We follow Data Engineering’s workflow_utils: - the main branch is on a .dev release - releases are made by removing the .dev suffix and committing a tag

Deploy#

  1. On the left sidebar, go to CI/CD > Pipelines

  2. Click on the play button and select bump_on_airflow_dags. This will create a merge request at airflow-dags

  3. Double-check it and merge

  4. Deploy the DAGs:

me@my_box:~$ ssh deployment.eqiad.wmnet
me@deploy1002:~$ cd /srv/deployment/airflow-dags/platform_eng/
me@deploy1002:~$ git pull
me@deploy1002:~$ scap deploy

See the docs for more details.

API documentation#

Extract available images#

This is the first task of the section alignment image suggestions data pipeline: to extract images available in Wikipedia article sections.

Inputs come from Wikimedia Foundation’s Analytics Data Lake:

High-level steps:

  • look up Wikidata QIDs from article page IDs

  • gather image file names from sections (lead one excluded) via the MediaWiki parser from hell

  • filter out sections with standard lists and tables, which typically don’t convey relevant content

Output pyspark.sql.DataFrame row example:

item_id

page_id

page_title

article_images

wiki_db

Q5861764

1248254

Fiesta_del_Gran_Poder

[{1, Descripción, [La_Paz_Bolivia_Tata_Danzante.jpg, …]}, …]

eswiki

More documentation lives in MediaWiki.

class imagerec.article_images.SectionImages(index, heading, images)[source]#

dataclasses.dataclass() that stores image file names available in a Wikipedia article section.

Parameters:
  • index (int) – a section numerical index

  • heading (str) – a section heading

  • images (List[str]) – a list of image file names

imagerec.article_images.wikitext_headings_to_anchors(headings)[source]#

Same as section_topics.pipeline.wikitext_headings_to_anchors().

Return type:

List[str]

imagerec.article_images.get_images(wikitext)[source]#

Grab all image file names from a wikitext.

Parameters:

wikitext (str) – a wikitext

Return type:

List[str]

Returns:

the list of image file names

imagerec.article_images.extract_section_images(wikitext)[source]#

Parse a wikitext into section indices, titles, and images.
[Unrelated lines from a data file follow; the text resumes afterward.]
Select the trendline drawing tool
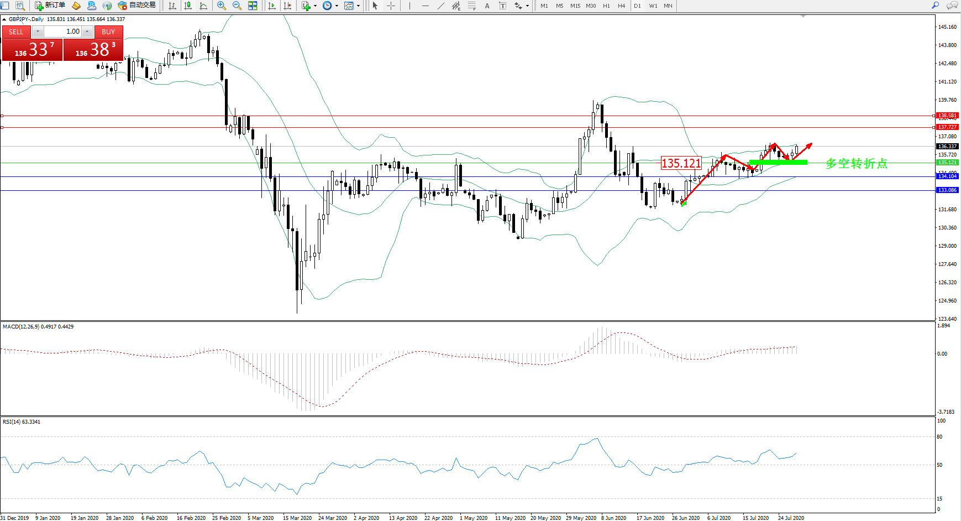This screenshot has width=961, height=521. [440, 6]
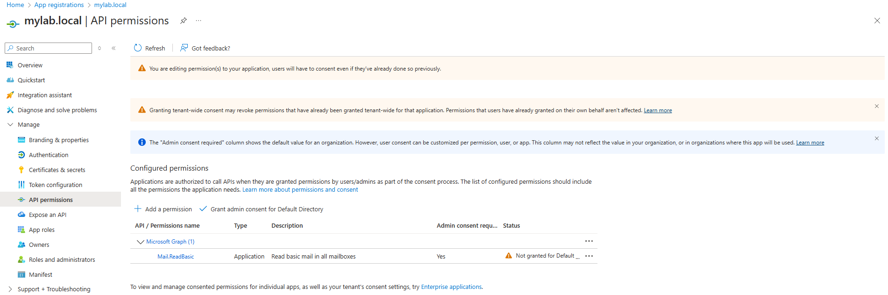This screenshot has width=888, height=295.
Task: View the app Owners
Action: click(38, 244)
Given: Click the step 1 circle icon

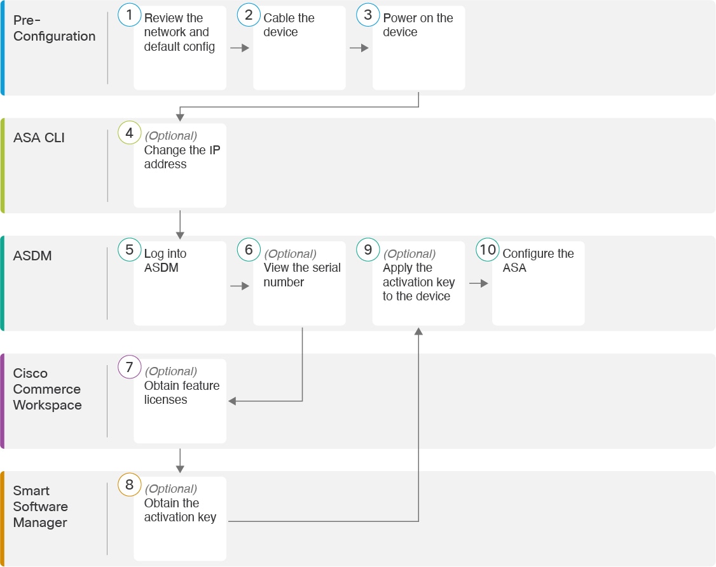Looking at the screenshot, I should pyautogui.click(x=129, y=15).
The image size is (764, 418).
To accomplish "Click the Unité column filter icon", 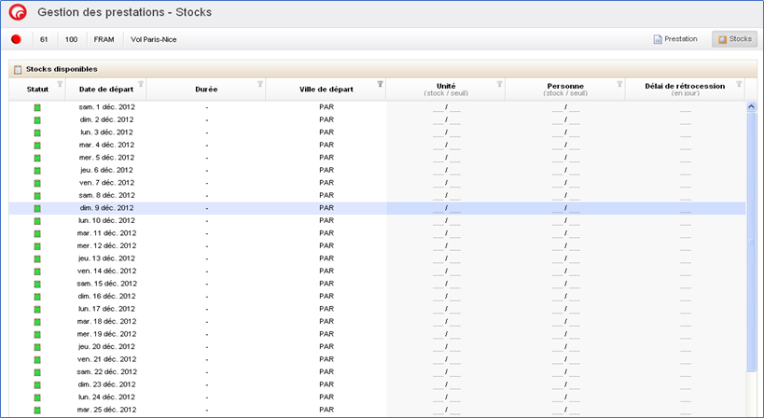I will pos(499,85).
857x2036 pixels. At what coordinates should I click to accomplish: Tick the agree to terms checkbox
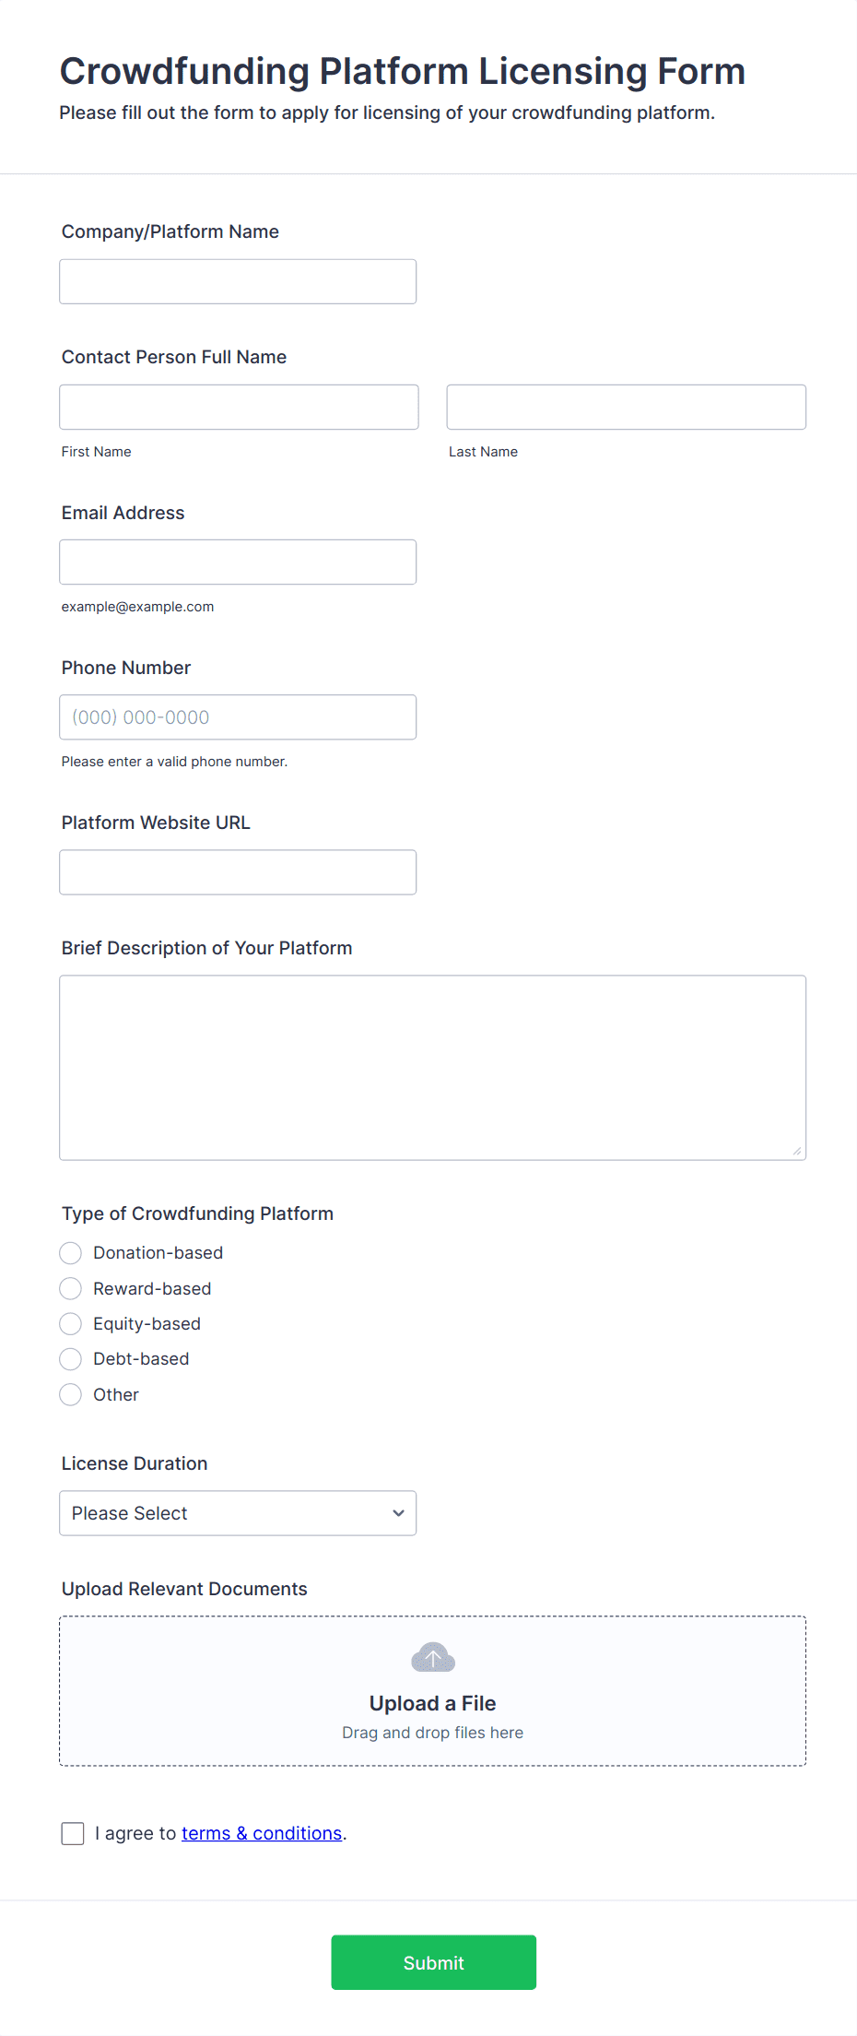(73, 1833)
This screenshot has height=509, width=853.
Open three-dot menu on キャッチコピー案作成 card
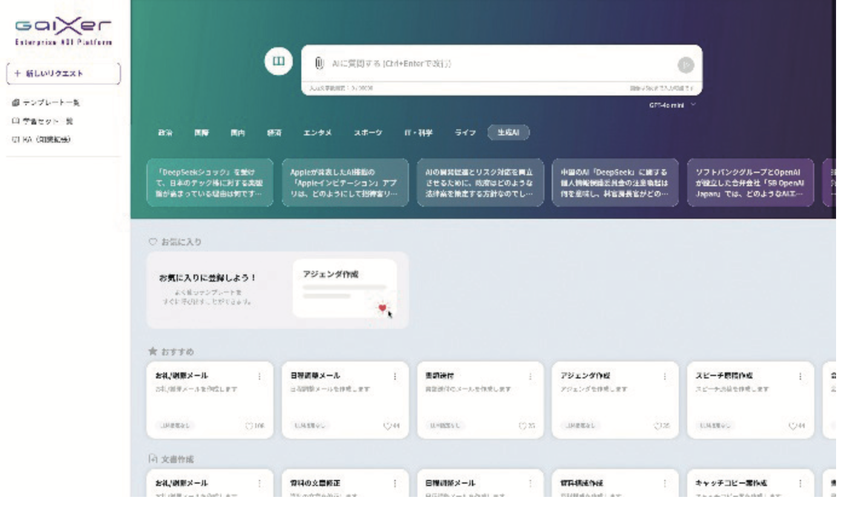[x=800, y=484]
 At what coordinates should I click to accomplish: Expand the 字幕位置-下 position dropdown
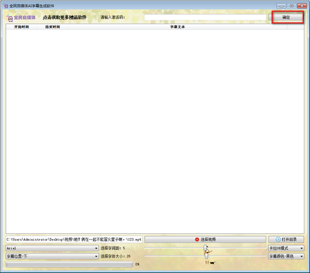pyautogui.click(x=52, y=256)
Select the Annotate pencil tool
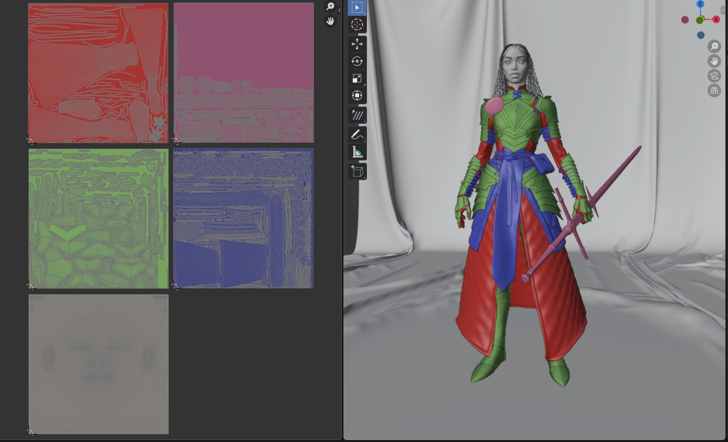Viewport: 728px width, 442px height. tap(357, 135)
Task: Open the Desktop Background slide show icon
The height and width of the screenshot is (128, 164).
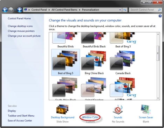Action: [x=62, y=109]
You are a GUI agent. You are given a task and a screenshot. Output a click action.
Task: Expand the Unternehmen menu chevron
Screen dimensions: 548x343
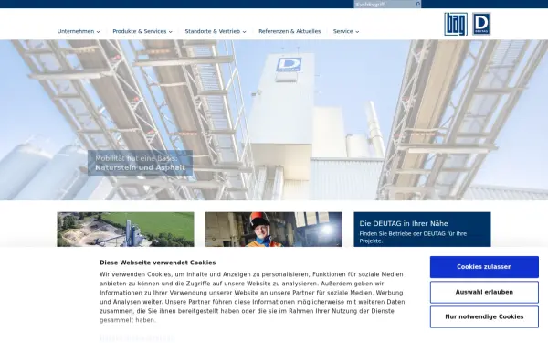[x=99, y=32]
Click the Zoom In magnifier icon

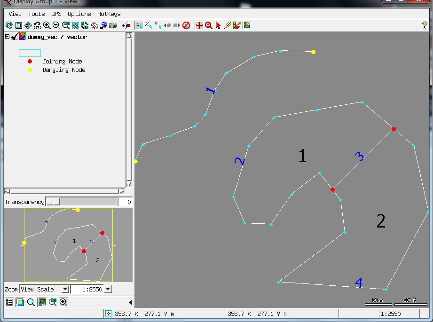47,25
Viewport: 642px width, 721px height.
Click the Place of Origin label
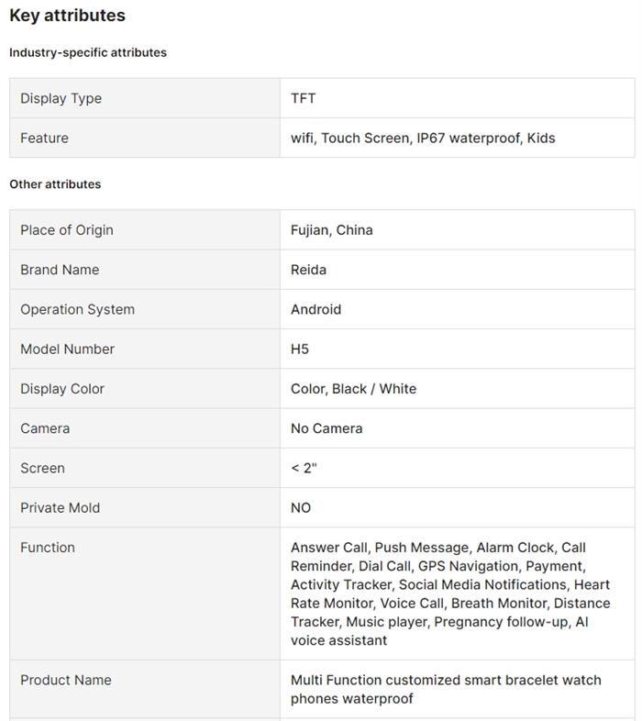tap(67, 229)
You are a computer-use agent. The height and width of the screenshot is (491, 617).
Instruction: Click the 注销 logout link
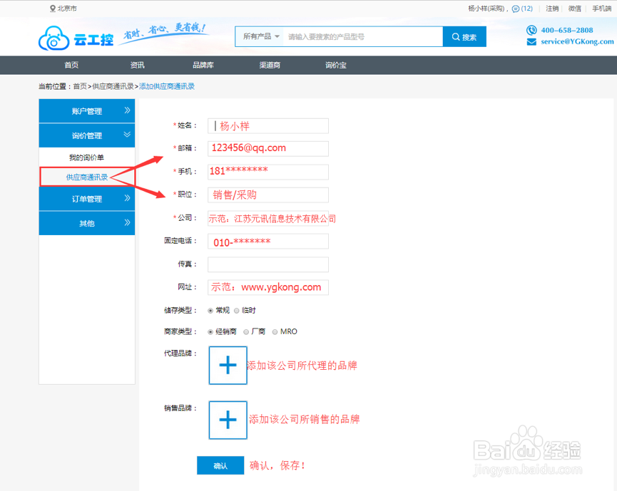point(552,8)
The lead section is excluded.

Note

This is the core function reponsible for the data heavy lifting. It’s implemented as a PySpark user-defined function (pyspark.sql.functions.udf()).

Parameters:

wikitext (str) – a wikitext

Return type:

Optional[List[SectionImages]]

Returns:

the list of SectionImages

imagerec.article_images.get_article_images(spark, wikitext_snapshot, item_page_link_snapshot, wiki_dbs)[source]#

Extract images available in Wikipedia article sections.

Parameters:
  • spark (SparkSession) – an active Spark session

  • wikitext_snapshot (str) – a YYYY-MM date

  • item_page_link_snapshot (str) – a YYYY-MM-DD date

  • wiki_dbs (Optional[List[str]]) – a list of wikis to process. Pass None for all wikis

Return type:

DataFrame

Returns:

the dataframe of section images

Generate suggestions#

This is the second task of the section alignment image suggestions data pipeline: to generate image suggestions for Wikipedia article sections.

Inputs:

High-level steps given a target section:

  • skip it if it has more images than a threshold

  • gather all equivalent source pages with the same Wikidata QID as the target page

  • filter out irrelevant images from the source sections, namely icons or those appearing in the target too

  • project all source section images to the target

  • combine suggestion candidates

Output pyspark.sql.DataFrame row example:

target_id

target_heading

item_id

target_title

target_index

recommended_images

target_wiki_db

1485753

Biografia

Q317475

Ali_Shariati

1

[{frwiki -> [Shariati7.jpg]}, {ruwiki -> [Shariati7.jpg]}, …]

ptwiki

More documentation lives in MediaWiki.

class imagerec.recommendation.Page(item_id, page_id, page_title, wiki_db, section_images)[source]#

dataclasses.dataclass() that stores a Wikipedia article page and its available images.

Parameters:
  • item_id (str) – a page Wikidata QID

  • page_id (int) – a page ID

  • page_title (str) – a page title

  • wiki_db (str) – a page wiki

  • section_images (List[SectionImages]) – a list of section images

class imagerec.recommendation.Recommendation(item_id, target_id, target_title, target_index, target_heading, target_wiki_db, source_heading, source_wiki_db, recommended_images)[source]#

dataclasses.dataclass() that stores image suggestions for a target Wikipedia article page.

Parameters:
  • item_id (str) – a page Wikidata QID

  • target_id (int) – a page ID

  • target_title (str) – a page title

  • target_index (int) – a section numerical index

  • target_heading (str) – a section heading

  • target_wiki_db (str) – a page wiki

  • source_heading (str) – a section heading where suggestions come from

  • source_wiki_db (str) – a page wiki where suggestions come from

  • recommended_images (List[str]) – a list of suggested image file names

imagerec.recommendation.load(article_images)[source]#

Convert section images from an Extract available images’s output row to a imagerec.article_images.SectionImages instance.

Parameters:

article_images (str) – a stringified JSON array of section images. Corresponds to a value of the article_images column in Extract available images’s output pyspark.sql.DataFrame

Return type:

List[SectionImages]

Returns:

the list of converted section images

imagerec.recommendation.rows_to_pages(df)[source]#

Convert all input pandas.DataFrame rows to Page instances.

Parameters:

df (DataFrame) – an in-memory dataframe loaded from Extract available images’s output pyspark.sql.DataFrame

Return type:

List[Page]

Returns:

the list of pages

imagerec.recommendation.filter_source_images(source_images, target_images)[source]#

Filter out source images that either appear in target ones or are icons/indicators.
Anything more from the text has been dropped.